**YOUR INSTRUCTIONS:** Copy, exactly and without additions, every line in the records below from the one holding "Viewport: 1456px width, 814px" through the one holding "Click the Collapse", both ends included.
Segment Start: DATASET EXCERPTS
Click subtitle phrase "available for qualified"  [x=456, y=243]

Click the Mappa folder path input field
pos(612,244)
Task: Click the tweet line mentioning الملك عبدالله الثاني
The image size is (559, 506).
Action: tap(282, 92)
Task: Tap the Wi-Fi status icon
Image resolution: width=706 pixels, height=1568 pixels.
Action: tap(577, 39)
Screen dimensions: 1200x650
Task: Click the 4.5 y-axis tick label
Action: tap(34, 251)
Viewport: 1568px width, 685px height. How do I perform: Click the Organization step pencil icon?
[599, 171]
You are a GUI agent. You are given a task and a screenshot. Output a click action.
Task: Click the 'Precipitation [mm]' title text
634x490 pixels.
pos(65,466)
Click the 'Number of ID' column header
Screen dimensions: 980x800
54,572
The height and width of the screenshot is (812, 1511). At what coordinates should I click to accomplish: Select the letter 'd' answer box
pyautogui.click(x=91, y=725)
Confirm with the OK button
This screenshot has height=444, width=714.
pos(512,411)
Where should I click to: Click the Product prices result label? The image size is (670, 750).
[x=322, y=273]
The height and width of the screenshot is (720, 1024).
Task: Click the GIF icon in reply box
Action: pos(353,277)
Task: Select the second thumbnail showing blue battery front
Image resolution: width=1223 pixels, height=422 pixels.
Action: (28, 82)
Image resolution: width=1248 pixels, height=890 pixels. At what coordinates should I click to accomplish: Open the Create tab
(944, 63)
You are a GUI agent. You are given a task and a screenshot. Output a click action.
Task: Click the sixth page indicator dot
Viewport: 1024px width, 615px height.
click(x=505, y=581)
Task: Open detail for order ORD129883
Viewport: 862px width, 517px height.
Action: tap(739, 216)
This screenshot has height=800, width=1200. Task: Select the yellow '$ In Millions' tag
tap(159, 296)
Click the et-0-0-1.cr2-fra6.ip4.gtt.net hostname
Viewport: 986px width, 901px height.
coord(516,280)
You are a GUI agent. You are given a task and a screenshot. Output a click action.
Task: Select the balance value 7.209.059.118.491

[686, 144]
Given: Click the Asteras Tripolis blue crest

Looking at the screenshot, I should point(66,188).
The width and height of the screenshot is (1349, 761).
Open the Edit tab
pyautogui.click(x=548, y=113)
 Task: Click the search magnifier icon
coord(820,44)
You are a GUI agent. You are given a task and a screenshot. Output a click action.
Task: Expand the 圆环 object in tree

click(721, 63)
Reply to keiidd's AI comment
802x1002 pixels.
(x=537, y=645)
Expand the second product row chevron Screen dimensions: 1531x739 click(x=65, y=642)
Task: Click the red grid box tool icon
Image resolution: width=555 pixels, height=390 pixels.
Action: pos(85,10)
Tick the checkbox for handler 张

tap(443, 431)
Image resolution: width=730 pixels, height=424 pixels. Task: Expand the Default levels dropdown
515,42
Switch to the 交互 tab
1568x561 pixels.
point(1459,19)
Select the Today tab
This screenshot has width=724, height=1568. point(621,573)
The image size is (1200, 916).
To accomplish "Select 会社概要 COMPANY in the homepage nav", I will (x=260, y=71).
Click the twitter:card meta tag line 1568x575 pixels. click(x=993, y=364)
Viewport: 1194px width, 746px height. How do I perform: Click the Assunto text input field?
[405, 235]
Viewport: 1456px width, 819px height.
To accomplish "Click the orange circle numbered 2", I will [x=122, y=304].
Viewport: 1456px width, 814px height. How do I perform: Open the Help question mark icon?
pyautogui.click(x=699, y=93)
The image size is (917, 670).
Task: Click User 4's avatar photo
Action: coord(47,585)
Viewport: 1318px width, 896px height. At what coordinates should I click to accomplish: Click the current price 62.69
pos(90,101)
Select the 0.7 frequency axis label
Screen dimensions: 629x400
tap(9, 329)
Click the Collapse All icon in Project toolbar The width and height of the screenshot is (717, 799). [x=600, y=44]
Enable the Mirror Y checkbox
Segment End: DATASET EXCERPTS
**WRITTEN RESPONSE:**
Viewport: 1456px width, 814px height. How do I perform: Open the Help question mark icon?
pyautogui.click(x=699, y=93)
The image size is (917, 670).
Task: Click User 4's avatar photo
Action: coord(47,585)
Viewport: 1318px width, 896px height. At what coordinates should I click to accomplish: Click the current price 62.69
pos(90,101)
Select the 0.7 frequency axis label
Screen dimensions: 629x400
tap(9, 329)
Click the Collapse All icon in Project toolbar The width and height of the screenshot is (717, 799). [x=600, y=44]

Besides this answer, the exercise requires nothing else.